Once we boarded the train and settled in, we figured the excitement was behind us. This turned out to be not quite true, unfortunately. We deboarded at ‘Seffo’, checked our luggage, and headed towards security. The line was short, so we figured we were good. Until the security guard checked my driver’s license gave me a funny look and asked if I had an alternative form of ID. Yeah… no. Didn’t think to bring my passport for a domestic flight.
Turns out, my driver’s license had just expired six days earlier, on my birthday. So, in addition to having to say GOODBYE to my twenties (sniff), turning thirty also means I have been driving illegally! Dangit! Isn’t the DMV supposed to send me a little form thingy in the mail for situations like this? C’mon, where are my tax dollars at work? And now what was I supposed to do? Would I miss my flight?

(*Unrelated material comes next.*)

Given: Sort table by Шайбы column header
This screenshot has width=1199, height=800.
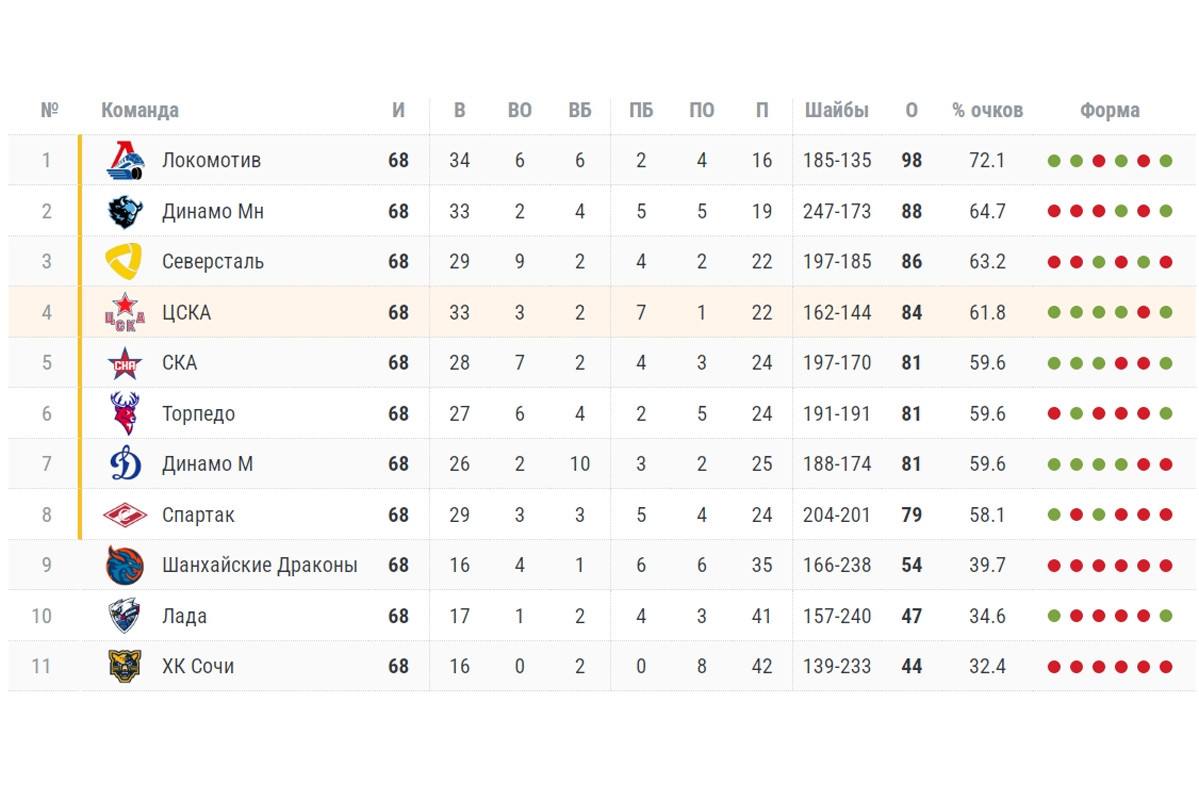Looking at the screenshot, I should tap(836, 111).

PTL, American Airlines did not automatically boot this distraught thirty-year-old with the recently expired ID. Instead, they sent me to the secondary screening to check me for bomb residue. The security personnel ushered me into a phone booth-like glass chamber, warned that I was about to be SHOT with super-power air vents, and recommended I hold my shirt down! Puffs of air shot up at me from the floor, then a little machine analyzed the air for any trace of residue. A weird experience, to be sure, but in a surprisingly short amount of time, they fortunately determined I was not a terrorist and sent me on to my flight.
The good news is, the excitement ended there, and we were able to enjoy a smooth flight through Chicago (yes, I can now say I’ve been in Chicago!) to our final destination here in Atlanta.
I do plan to blog throughout the convention, and look forward to sharing more stories of our experience throughout this weekend. (As soon as I get more time to write, I hope to blog about my visit with world race teammates Laura and Ashley, as well as some tidbits from our “Critical Concerns Course”, an eight hour in-depth look at youth ministry models. It’s been good stuff.)